Why Does My Doctor Call RA an Autoimmune Disease?

Medically Reviewed by David Zelman, MD on June 09, 2015
3 min read

When your doctor tells you that you have rheumatoid arthritis (RA), they may also say it's an autoimmune disease. You might not think it has anything in common with conditions like type 1 diabetes or multiple sclerosis. But it does. They all result when something misfires in your immune system. Instead of attacking threats, it goes after you.



Normally, your immune system acts like a loyal bodyguard with two main jobs:

  1. It helps find cancer cells and get rid of them.
  2. It protects you from outside invaders, like viruses or bacteria.

“When you have an infection like a cold or the flu, for example, the immune system launches a battle,” says Virginia T. Ladd, president and executive director of the American Autoimmune Related Diseases Association (AARDA). This causes inflammation inside the body, and symptoms like watery eyes and a runny nose. It fights the germs to get rid of them. That’s a great thing.


When you have an autoimmune disease a similar thing happens. But the results aren’t so good. Something causes your immune system to mistake your own cells, tissues, or organs as the bad guys. So it fights them. With RA it attacks your joints and their lining, called synovium.

That's still not clear. But researchers are making progress.

As with other life-long conditions like heart disease, it’s probably not just one thing that causes these disorders. Many things work together to raise your risk, like your genes, environment, and lifestyle choices, says John A. Peyman, PhD, program officer in the autoimmunity branch of the National Institute of Allergy and Infectious Diseases (NIAID).

For starters, it seems that you can be more likely to get an autoimmune disease if other members of your family have one. Your parents can pass down genes that make it more likely.
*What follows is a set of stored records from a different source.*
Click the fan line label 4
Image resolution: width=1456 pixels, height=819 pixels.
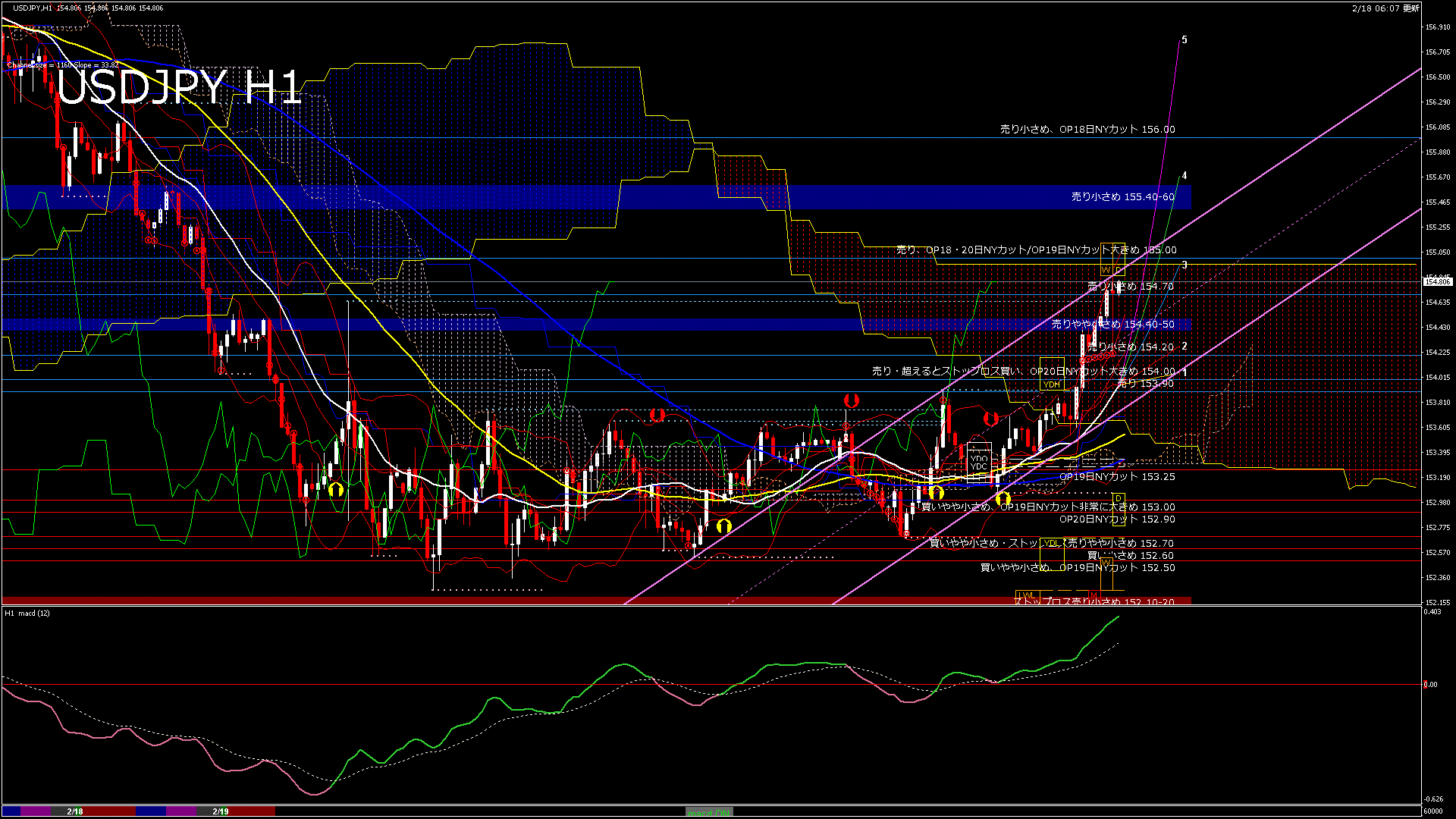tap(1185, 176)
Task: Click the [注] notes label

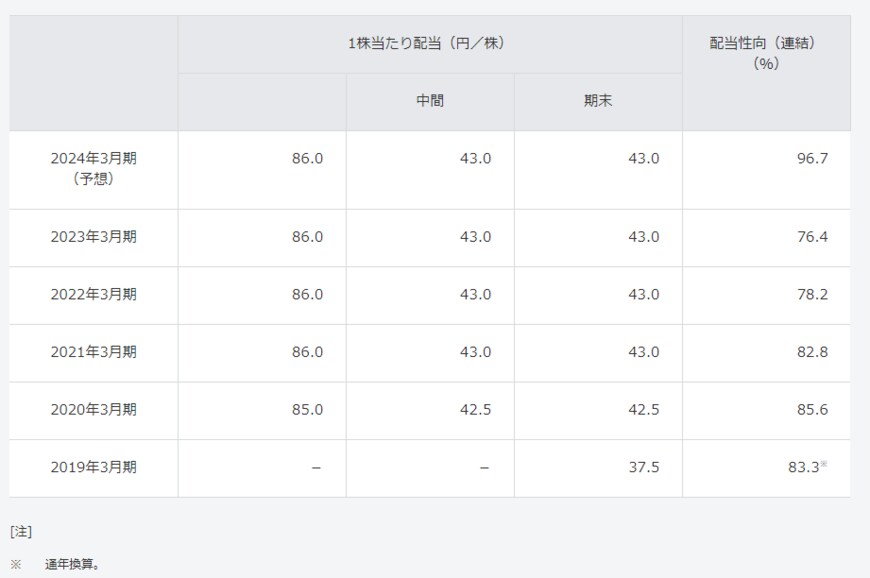Action: pos(21,531)
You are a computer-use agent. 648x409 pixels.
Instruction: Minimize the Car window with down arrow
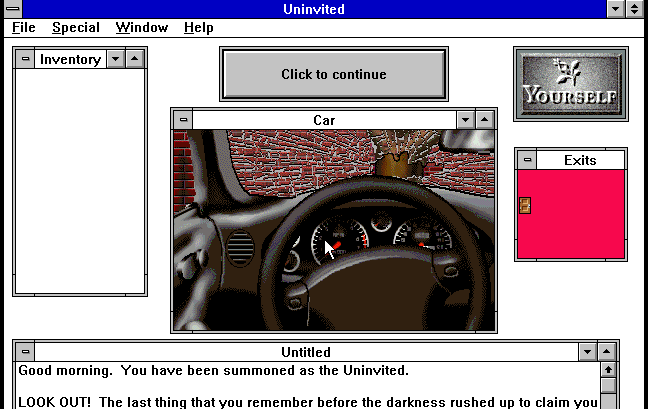(465, 120)
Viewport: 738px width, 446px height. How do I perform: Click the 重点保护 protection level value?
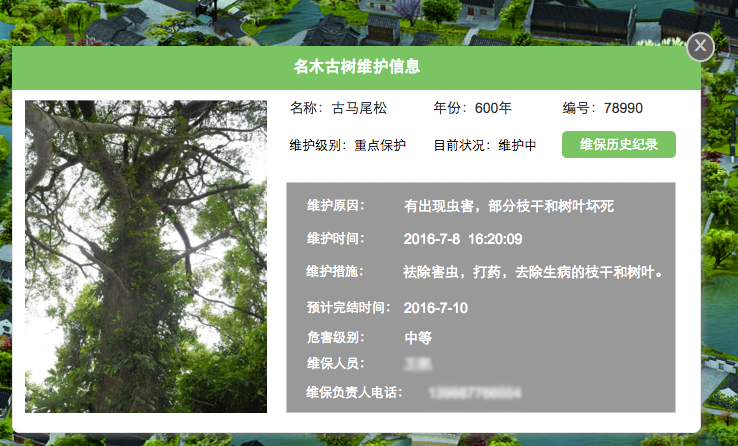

One gene has been linked with most autoimmune diseases, Peyman says. It’s called human leukocyte antigen (HLA).

“200 other genes contribute a tiny bit to the chance of getting RA,” he says.

So what happens if you inherit one of the genes?

You may be more likely than the average person to get an autoimmune disorder. While another person might get an infection and get better, the same infection might trigger the inflammation inside your body that leads to the disease, Peyman says.

For example, researchers are studying super-tiny living things called microbes in your gut, mouth, and on your skin. They may work more closely with the immune system than people thought, Ladd says. If they're out of balance, it may trigger your immune system and make more inflammation.

Other possible triggers include pesticides and smoking, she says. Hormones also probably play a role, since autoimmune diseases are much more common in women than in men.

Medicine and lifestyle changes can often control symptoms and slow these diseases.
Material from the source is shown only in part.